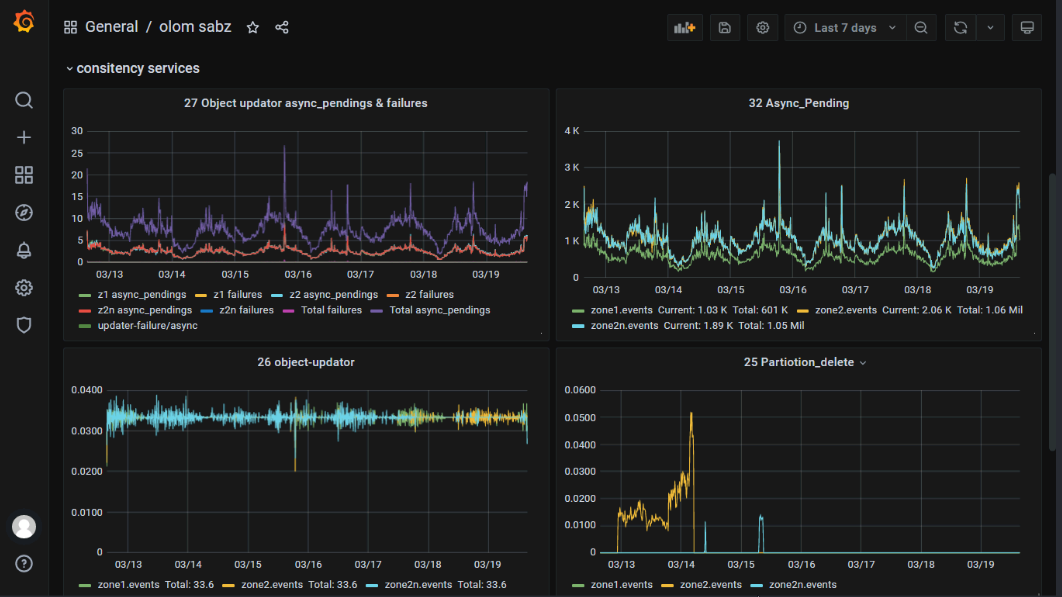Expand the refresh interval dropdown
This screenshot has width=1062, height=597.
990,28
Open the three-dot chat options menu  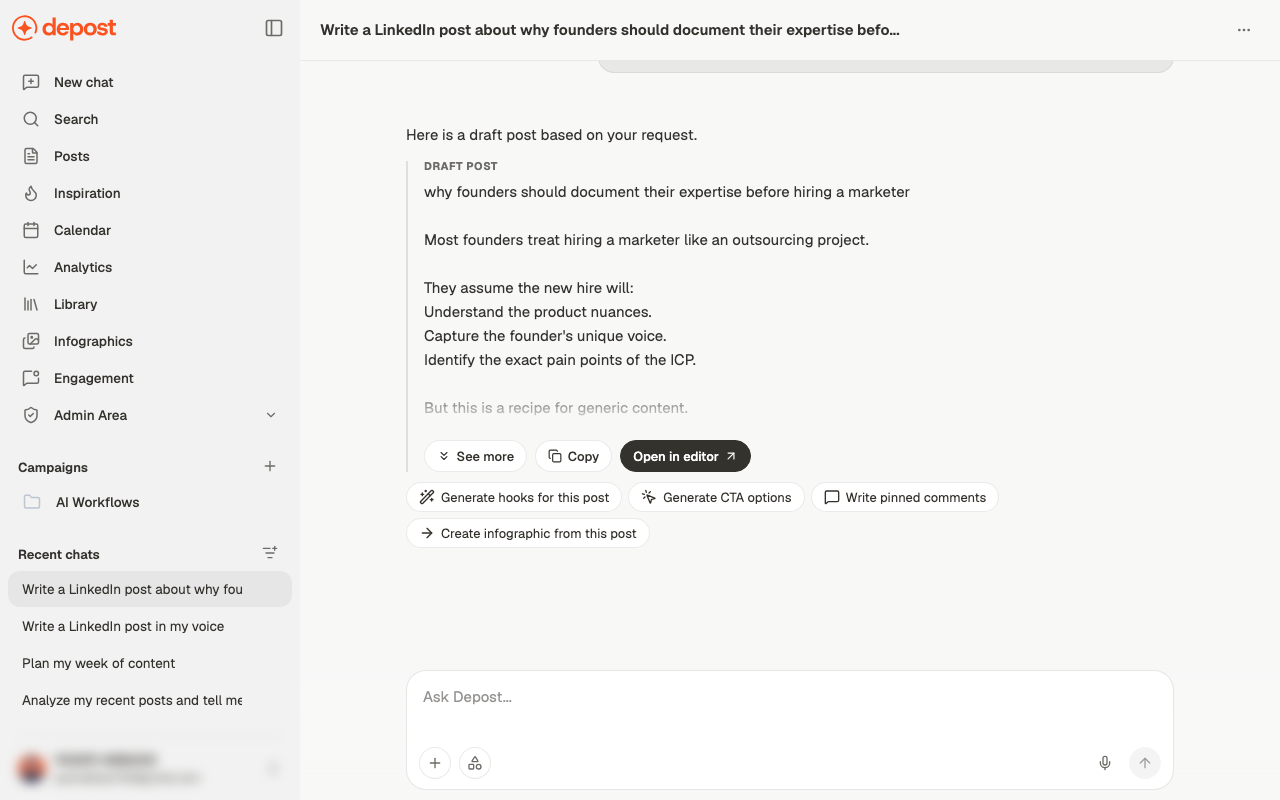pos(1244,30)
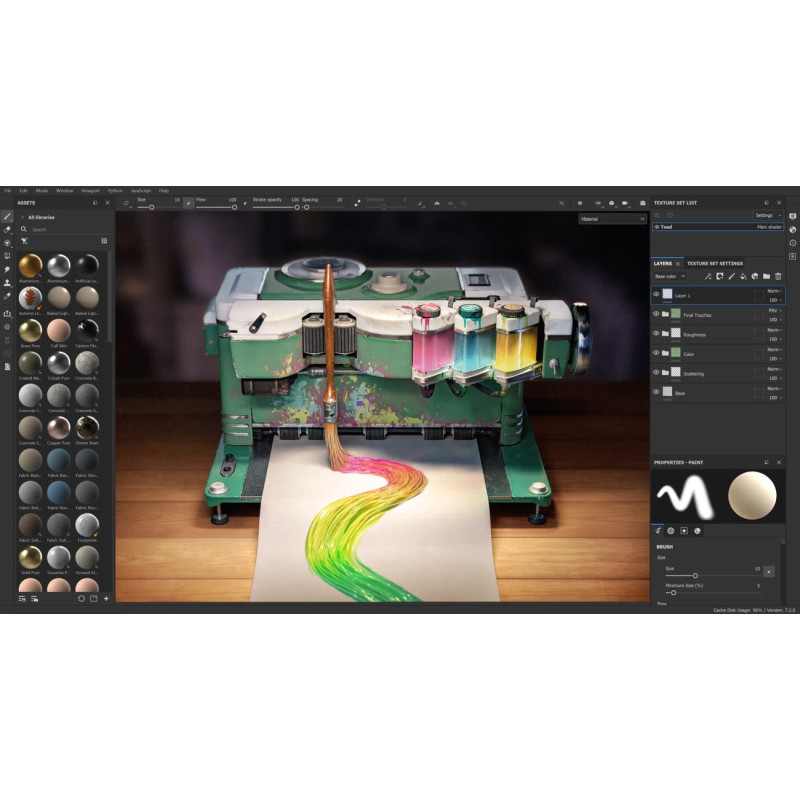
Task: Click the delete layer trash icon
Action: point(778,276)
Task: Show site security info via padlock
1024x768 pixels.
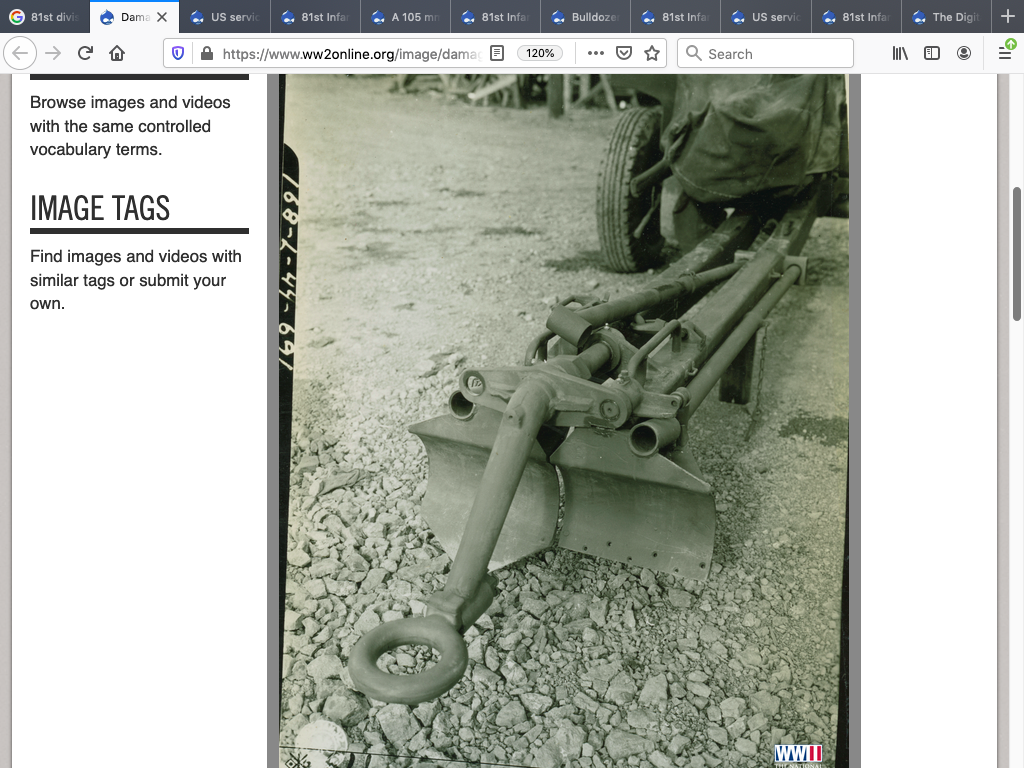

============

Extract exactly the lines from the one containing "Task: Show site security info via padlock" through the last line of the records above, both included, and leave out the pictures.

→ **Output of the task**
Task: Show site security info via padlock
1024x768 pixels.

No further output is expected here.